Rebecca Olveda, Jessica Neely and Susan Kim, UCSF Benioff Children's Hospital, San Francisco, CA

Background/Purpose: Previous studies in juvenile dermatomyositis (JDM) have shown that patients from minoritized ethnicities and those with lower family income are more likely to have worse clinical outcomes. Patient-reported outcome measures (PROs) are valuable indicators of disease activity but are less well-studied in JDM. This study aimed to investigate differences in clinical outcomes and PROs based on race and ethnicity at baseline and at 12 months, in a cohort of patients enrolled in the Childhood Arthritis and Rheumatology Research Alliance (CARRA) registry.

Methods: This was a retrospective cohort study using data from children diagnosed with JDM and enrolled into the CARRA Registry between February 2018 and November 2021, for whom data regarding race and ethnicity were available. The primary predictor was self-identified race and/or ethnicity. The primary outcome was the Patient/Parent Global Assessment Score (PGA) as a dichotomous variable of score < /= 2 (lower disease activity) or > 2 (higher disease activity). Secondary outcomes included proximal muscle weakness, elevated muscle enzymes, and PGA score at 12 months. Descriptive statistics were used to summarize each variable, and demographic and baseline disease activity measures were evaluated across racial and ethnic categories using Chi-squared and Kruskal-Wallis tests. Demographic variables with significant association with race and ethnicity were included in a multivariate model analyzing PGA score greater than 2 at baseline.
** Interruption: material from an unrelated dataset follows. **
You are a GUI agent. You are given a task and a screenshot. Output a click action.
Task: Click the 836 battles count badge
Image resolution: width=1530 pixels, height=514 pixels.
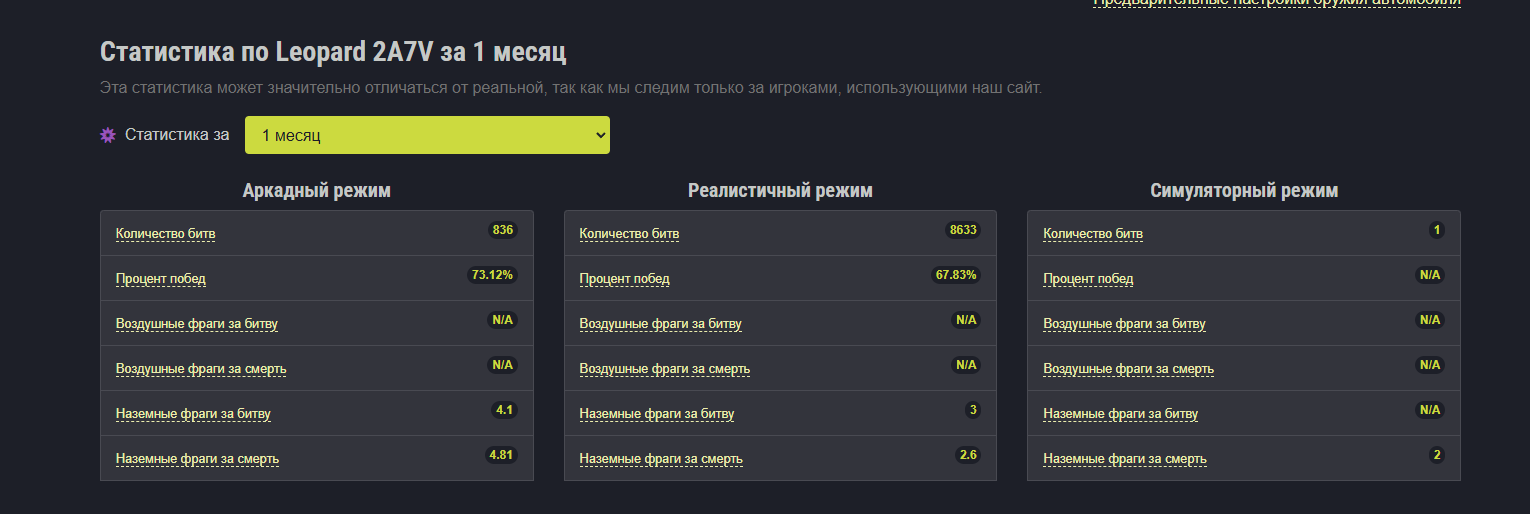[503, 230]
Results: 250 participants identified as Asian (5.6%), Black (11.2%), Hispanic (18.4%), or White (64.8%). Demographic characteristics are listed in Table 1. A higher proportion of Black and Hispanic participants were in the lowest income brackets (p = 0.04) (Table 1). At baseline, Asian, Black, and Hispanic participants were more likely to have proximal muscle weakness (p = 0.01) and elevated muscle enzymes compared to White participants (p = 0.04) (Table 2). Black participants had 3.1 times the odds of having a PGA > 2 at baseline compared to White participants (95% CI 1.2 to 7.8, p = 0.02). After adjusting for age at diagnosis, income, education, and insurance status, this association was no longer statistically significant. White participants tended to have lower PGA scores at baseline and at 12 months compared to Black and Asian participants. However, PGA score at 12 months and change in PGA score over 1 year were not significantly different between racial and ethnic groups (Figure 1).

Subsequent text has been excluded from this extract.